Le député de Mégantic, Ghislain Bolduc, a donné son appui à la motion, même s’il s’est demandé si le Parti québécois ne voulait pas simplement préparer certaines candidatures aux prochaines élections, en présentant cette motion mercredi matin.

« C’est fondamental. Nous n’avons rien à cacher. S’il y a un bénéfice pour Lac-Mégantic, je ne peux qu’être en faveur. Si l’exercice peut apporter des éclaircissements supplémentaires qui vont aider les gens de Lac-Mégantic, je supporte cette motion. Car le rapport d’enquête du Bureau de sécurité des transports (BST) ne réunissait pas l’ensemble des variables. Je suis en faveur de la vertu. Surtout si des informations supplémentaires peuvent en découler et si le fédéral a des explications à fournir », a déclaré M. Bolduc.

« La vérité ne peut qu’apporter du bon à la population qui souffre encore, ajoute-t-il. C’est sûr que j’ai hésité, car chaque fois qu’on brasse ces questions, il y a de l’émotion qui ressurgit. Le psychosocial, pour ceux qui ont perdu de la famille, des amis, j’ai une certaine sensibilité à ce sujet. Mais j’abonde dans le fait que plus de clarté, plus de vérité, c’est toujours une bonne chose. Il faut que la population soit en position de juger grâce à la transparence. »

Pas une priorité

Pour le député conservateur de Mégantic-L’Érable, Luc Berthold, la commission d’enquête publique n’est pas son outil de prédilection.

« Je ne ferme pas la porte, mais ce n’est pas ma priorité. J’accepte très positivement la compassion, mercredi matin, de la part des parlementaires pour la population de Lac-Mégantic. Mais je crois qu’il faut mettre notre énergie sur la mise en place d’une voie de contournement, pour le rétablissement de la population le plus rapidement possible. Il faut d’abord s’y concentrer. Il ne faudrait pas que cette demande de commission d’enquête publique amène de nouveaux délais et mette de côté le focus qu’il faut placer absolument sur la voie de contournement. »

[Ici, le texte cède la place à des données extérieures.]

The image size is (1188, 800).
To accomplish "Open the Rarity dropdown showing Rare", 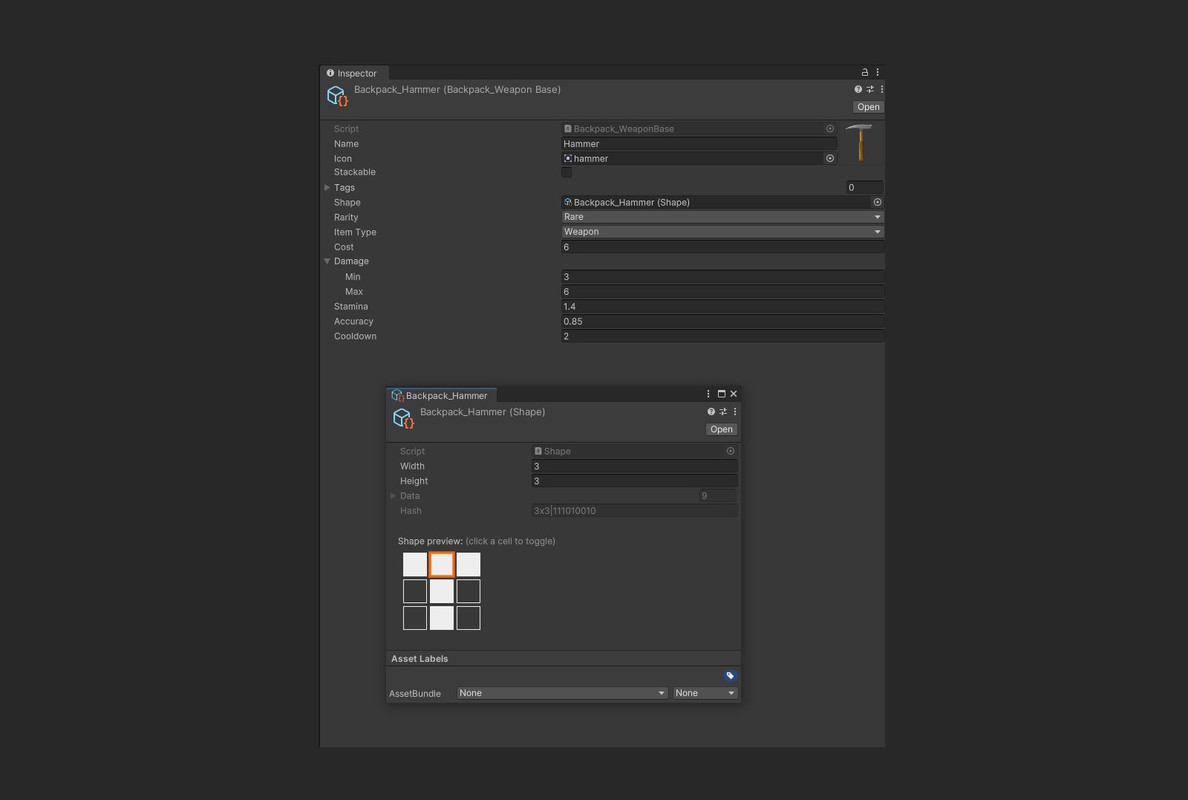I will point(722,216).
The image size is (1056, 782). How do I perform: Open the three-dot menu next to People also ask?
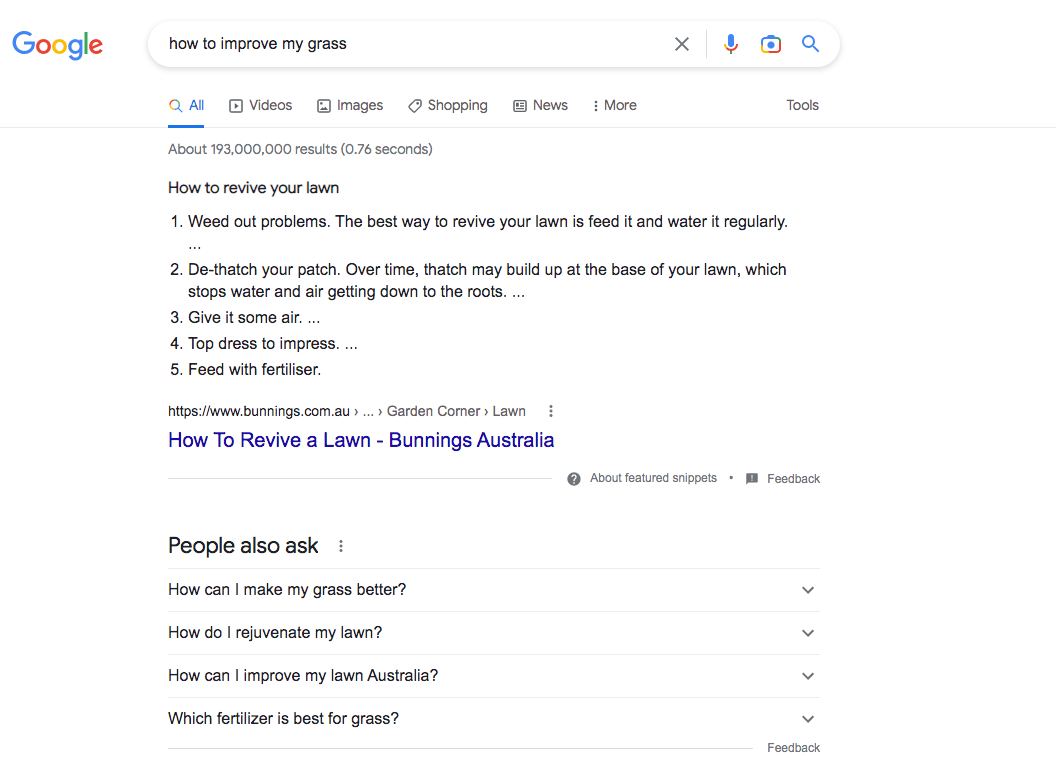(x=340, y=546)
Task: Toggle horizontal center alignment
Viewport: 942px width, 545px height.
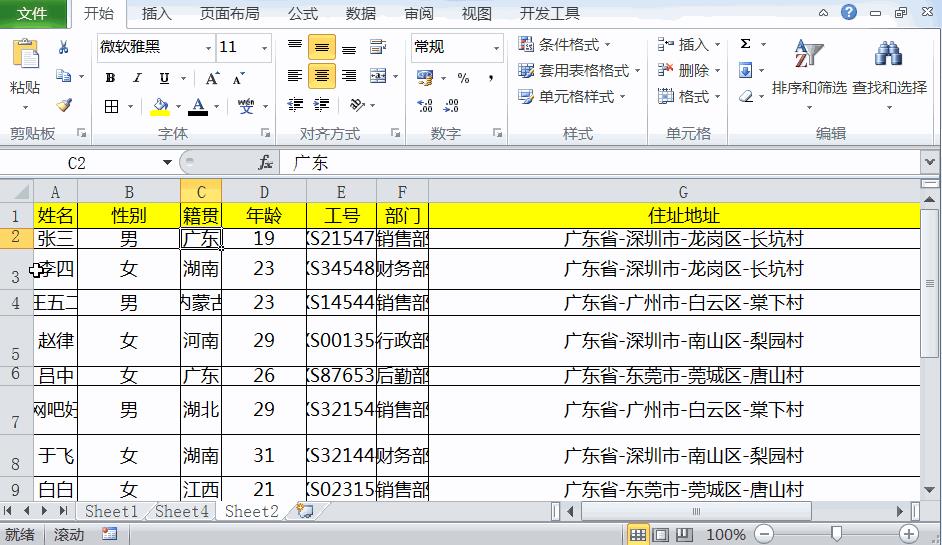Action: [x=321, y=76]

La motion devait être transmise au premier ministre Justin Trudeau et au ministre des Transports Marc Garneau, a précisé M. Marceau.

Julie Morin

La voie de contournement en priorité pour la mairesse

La mairesse de Lac-Mégantic, Julie Morin, n’est pas contre la tenue d’une enquête publique sur la tragédie ferroviaire de 2013. Par contre, la priorité demeure d’obtenir une voie de contournement.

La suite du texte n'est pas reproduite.